I’m currently working with BERT applied in time sequences. I’m testing whether or not my inputs are proper for BERT to understand using:
config = BertConfig(vocab_size = 30003,
num_attention_heads=12,
num_hidden_layers=12)
model = BertForPreTraining(config)
outputs = model(torch.LongTensor(inputs["labels"][54581]).view(-1,43))
Where I used this vocab_size because my tokens range from 0 to 30000 and I added two special tokens, which I named 30002 and 30003, this the size, and I’m resizing the input to (1,43) since I’m just trying to predict a single sequence of length 43 (containing CLS and SEP tokens)…

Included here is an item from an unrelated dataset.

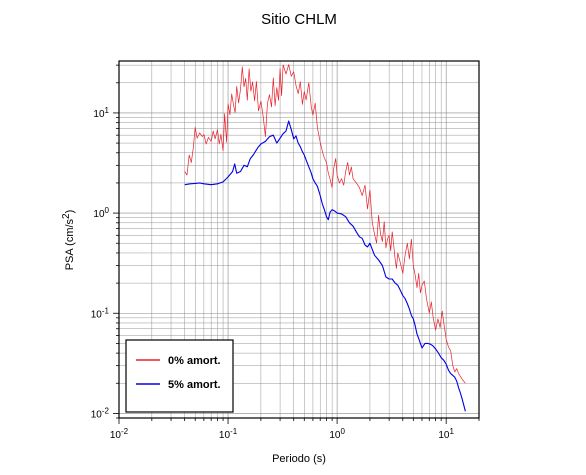  What do you see at coordinates (125, 432) in the screenshot?
I see `x-tick-exp: -2` at bounding box center [125, 432].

The input above is of the form:
tensor([30002, 12189, 12818, 13938, 15092, 15906, 16238, 16138, 15772, 15349,
15094, 15193, 15740, 16740, 18137, 19763, 21208, 21979, 21630, 19799,
16651, 30003, 14003, 13028, 12250, 11881, 12082, 12807, 13975, 15462,
17065, 18514, 19534, 19937, 19843, 19390, 18737, 18047, 17449, 16976,
16575, 16139, 30003])
which seems to be the format BERT recognizes. I also added a token -100 representing [MASK], as suggested in the docs. Then the following error shows:
/opt/conda/lib/python3.7/site-packages/torch/nn/functional.py in embedding(input, weight, padding_idx, max_norm, norm_type, scale_grad_by_freq, sparse)
2041 # remove once script supports set_grad_enabled
2042 _no_grad_embedding_renorm_(weight, input, max_norm, norm_type)
-> 2043 return torch.embedding(weight, input, padding_idx, scale_grad_by_freq, sparse)
2044
2045
IndexError: index out of range in self
The error is pretty long, so I just put the last iteration. I’m not understanding what I’m supposed to do now. Can anyone give me a clue of what I can do here? Thanks a lot!